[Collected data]

=======

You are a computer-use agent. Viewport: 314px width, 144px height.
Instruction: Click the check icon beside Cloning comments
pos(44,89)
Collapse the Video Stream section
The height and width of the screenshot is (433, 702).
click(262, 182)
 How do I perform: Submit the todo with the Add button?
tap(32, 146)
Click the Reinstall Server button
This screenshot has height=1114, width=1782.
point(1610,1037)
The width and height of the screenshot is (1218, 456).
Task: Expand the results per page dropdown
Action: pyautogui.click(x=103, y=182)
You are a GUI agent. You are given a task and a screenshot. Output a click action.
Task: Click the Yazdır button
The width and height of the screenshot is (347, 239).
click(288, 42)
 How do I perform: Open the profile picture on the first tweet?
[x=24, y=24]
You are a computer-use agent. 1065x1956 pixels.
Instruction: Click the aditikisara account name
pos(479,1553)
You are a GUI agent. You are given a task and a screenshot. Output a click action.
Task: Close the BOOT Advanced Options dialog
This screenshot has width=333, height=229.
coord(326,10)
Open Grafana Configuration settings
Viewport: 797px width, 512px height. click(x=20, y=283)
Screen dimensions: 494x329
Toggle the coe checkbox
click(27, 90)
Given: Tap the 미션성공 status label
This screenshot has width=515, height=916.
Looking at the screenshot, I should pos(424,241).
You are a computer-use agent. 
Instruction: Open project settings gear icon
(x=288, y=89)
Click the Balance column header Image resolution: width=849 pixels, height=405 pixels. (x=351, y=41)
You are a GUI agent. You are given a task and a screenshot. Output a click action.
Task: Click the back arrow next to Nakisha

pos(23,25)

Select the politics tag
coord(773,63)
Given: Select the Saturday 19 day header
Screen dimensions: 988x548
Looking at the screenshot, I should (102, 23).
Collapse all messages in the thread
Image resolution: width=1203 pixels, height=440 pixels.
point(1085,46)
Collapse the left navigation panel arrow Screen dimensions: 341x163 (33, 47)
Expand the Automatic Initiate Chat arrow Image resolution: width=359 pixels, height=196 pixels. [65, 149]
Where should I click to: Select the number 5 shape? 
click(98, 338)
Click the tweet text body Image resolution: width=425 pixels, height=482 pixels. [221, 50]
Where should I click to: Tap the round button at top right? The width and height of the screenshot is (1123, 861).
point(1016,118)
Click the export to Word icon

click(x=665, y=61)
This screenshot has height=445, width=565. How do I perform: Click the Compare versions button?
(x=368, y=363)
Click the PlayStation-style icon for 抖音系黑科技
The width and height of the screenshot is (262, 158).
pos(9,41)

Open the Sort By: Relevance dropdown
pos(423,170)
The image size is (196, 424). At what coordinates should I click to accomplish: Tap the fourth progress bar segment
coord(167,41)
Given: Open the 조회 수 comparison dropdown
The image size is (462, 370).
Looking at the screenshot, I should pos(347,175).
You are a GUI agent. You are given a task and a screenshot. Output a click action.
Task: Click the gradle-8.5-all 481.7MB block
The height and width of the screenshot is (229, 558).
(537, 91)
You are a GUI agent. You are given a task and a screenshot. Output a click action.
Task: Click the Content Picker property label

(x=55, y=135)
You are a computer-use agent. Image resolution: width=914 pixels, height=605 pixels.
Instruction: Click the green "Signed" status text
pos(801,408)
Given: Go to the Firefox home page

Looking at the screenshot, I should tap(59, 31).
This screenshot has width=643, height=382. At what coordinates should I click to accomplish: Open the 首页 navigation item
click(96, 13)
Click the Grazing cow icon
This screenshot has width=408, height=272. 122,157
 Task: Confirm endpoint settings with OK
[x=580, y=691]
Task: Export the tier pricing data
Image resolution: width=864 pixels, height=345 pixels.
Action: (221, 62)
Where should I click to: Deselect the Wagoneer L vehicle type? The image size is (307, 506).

=======

▸ TASK INSTRUCTIONS:
Each line of the entries that contains the word "computer" should be listed.

▸ EXERCISE RESPONSE:
You are a computer-use agent. Viewport: 314px width, 144px height.
You are a computer-use agent. 1065x1956 pixels.
You are a computer-use agent. 
You are a computer-use agent. Image resolution: width=914 pixels, height=605 pixels.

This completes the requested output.